# Embedded simulators in Braket Jobs

In this notebook, we introduce embedded simulators in Braket Jobs. An embedded simulator is a local simulator that runs completely within a job instance, i.e., the compute resource that is running your algorithm script. In contrast, [on-demand simulators](https://docs.aws.amazon.com/braket/latest/developerguide/braket-devices.html#braket-simulator-sv1), such as SV1, DM1, or TN1, calculate the results of a quantum circuit on dedicated compute infrastructure on-demand by Amazon Braket. At a high level, hybrid workloads usually consist of iterations of quantum circuit executions and variational parameter optimizations. By using embedded simulators, we keep all computations in the same environment. This allows the optimization algorithm to access advanced features supported by the embedded simulator. For example, users could leverage advanced gradient computation methods, such as [the adjoint and the backprop method](https://pennylane.readthedocs.io/en/stable/introduction/interfaces.html#simulation-based-differentiation), for supported simulators via PennyLane. These methods rely on accessing the intermediate states of the wave function, which is not supported by Amazon Braket on-demand simulators or QPUs. Furthermore, with the [Bring Your Own Container (BYOC)](https://docs.aws.amazon.com/braket/latest/developerguide/braket-jobs-byoc.html) feature of Jobs, users may choose to use open source simulators or their own proprietary simulation tools. 

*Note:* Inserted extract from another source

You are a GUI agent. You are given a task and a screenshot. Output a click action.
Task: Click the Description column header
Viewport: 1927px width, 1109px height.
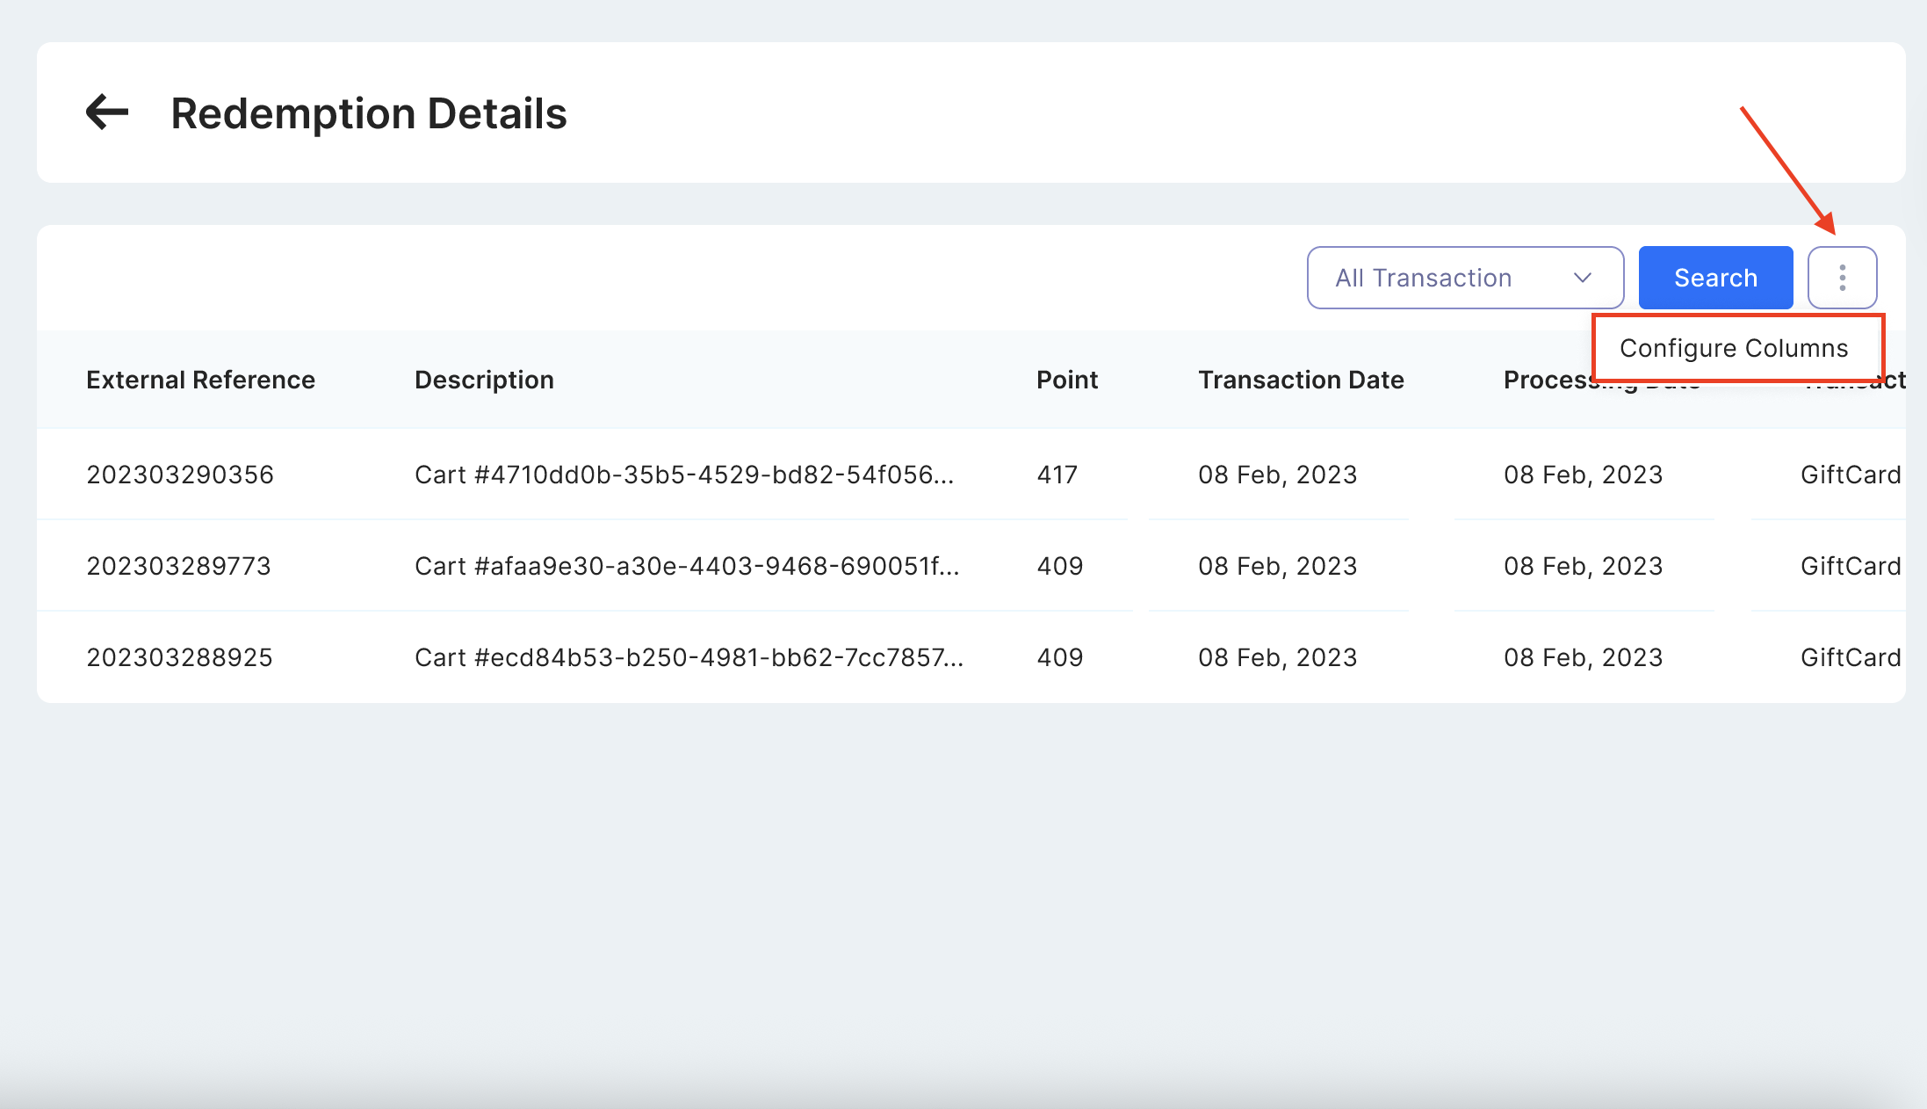(x=484, y=380)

In contrast to running a local simulator in a manually set up [Amazon EC2 instance](https://aws.amazon.com/ec2/) or in a user's local environment, Hybrid Jobs manage the computational resources on your behalf. A job instance is automatically started when the job is created, and is ended when the job is finished, so you only pay for the resources you use. Users can submit multiple jobs at the same time to accelerate experimentation, e.g., during hyperparameter optimization. In addition, users can switch from an embedded simulator to other Amazon Braket devices, including QPUs, by changing the selected device when creating a job.

## Specify a device for embedded simulations

Typically, when creating a job, you assign the `device` argument of `AwsQuantumJob.create()` to the ARN (Amazon Resource Name) of an on-demand simulator or a QPU. To select an embedded simulator, you instead specify the `device` argument to be a string of the form: <br> 
`device = "local:<provider>/<simulator_name>"` <br>
Note that, `<provider>` and `<simulator_name>` must consist only of letters, numbers, `_`, `-` and `.`. For example, to use the Amazon Braket local simulator through the [Braket-Pennylane plugin](https://github.com/aws/amazon-braket-pennylane-plugin-python), you would write:

In [1]:
device = "local:braket/braket.local.qubit"

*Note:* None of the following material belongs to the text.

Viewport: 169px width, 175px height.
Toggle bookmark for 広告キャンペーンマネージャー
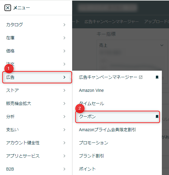point(157,77)
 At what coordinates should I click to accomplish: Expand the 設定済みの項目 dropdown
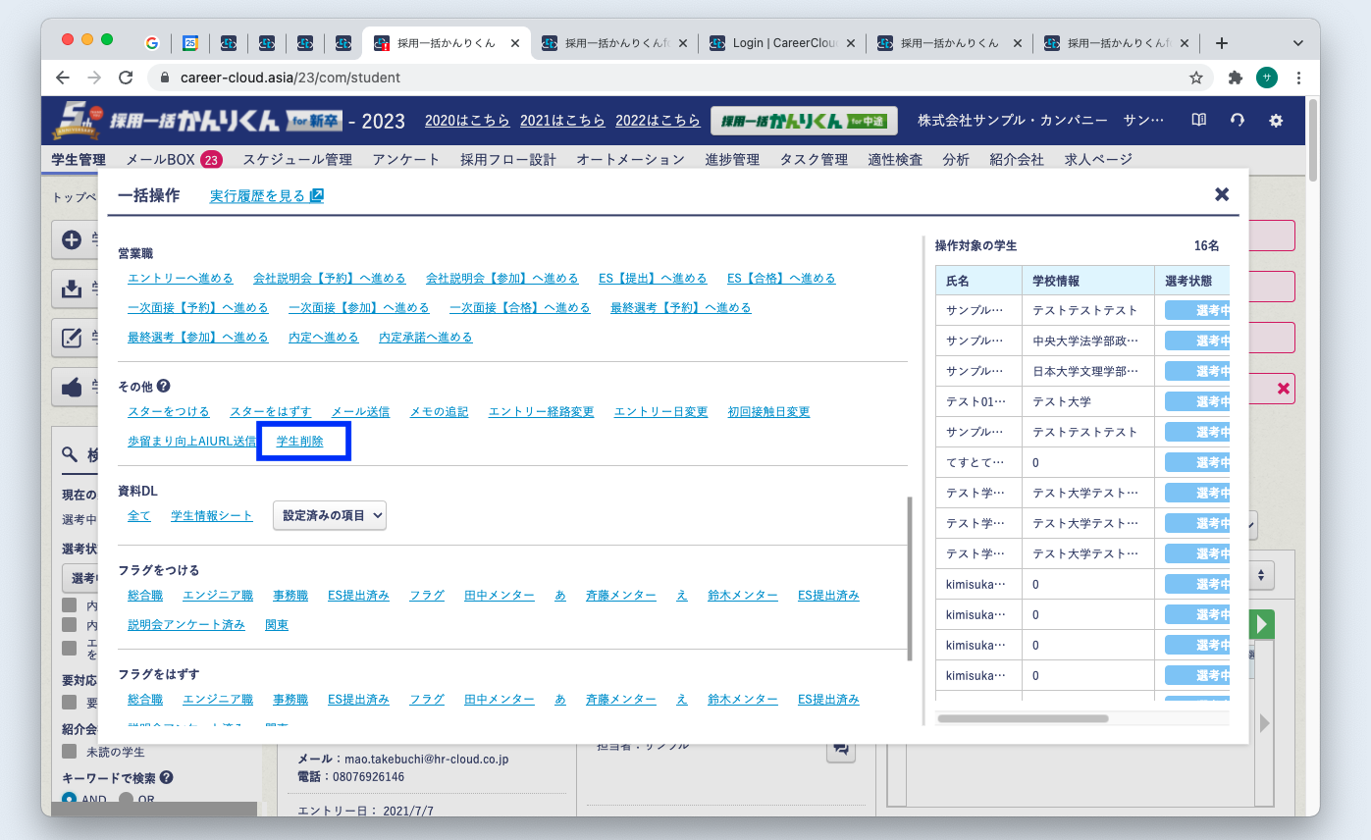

The algorithm script can access the string in `device` through the environment variable `"AMZN_BRAKET_DEVICE_ARN"`. Braket service does not perform logic on `<provider>` and `<simulator_name>`. Users can specify `<provider>` and `<simulator_name>` for their custom logic in the algorithm script to create any simulators. In this notebook, we use simulators through Braket-PennyLane plugin. We prepare a helper function `get_device()` as a part of the algorithm script to parse the `device` variable and set up the Pennylane `qml.device`.

In [2]:
!cat qaoa/utils.py

import pennylane as qml
import os

def get_device(n_wires):
    device_string = os.environ["AMZN_BRAKET_DEVICE_ARN"]
    device_prefix = device_string.split(":")[0]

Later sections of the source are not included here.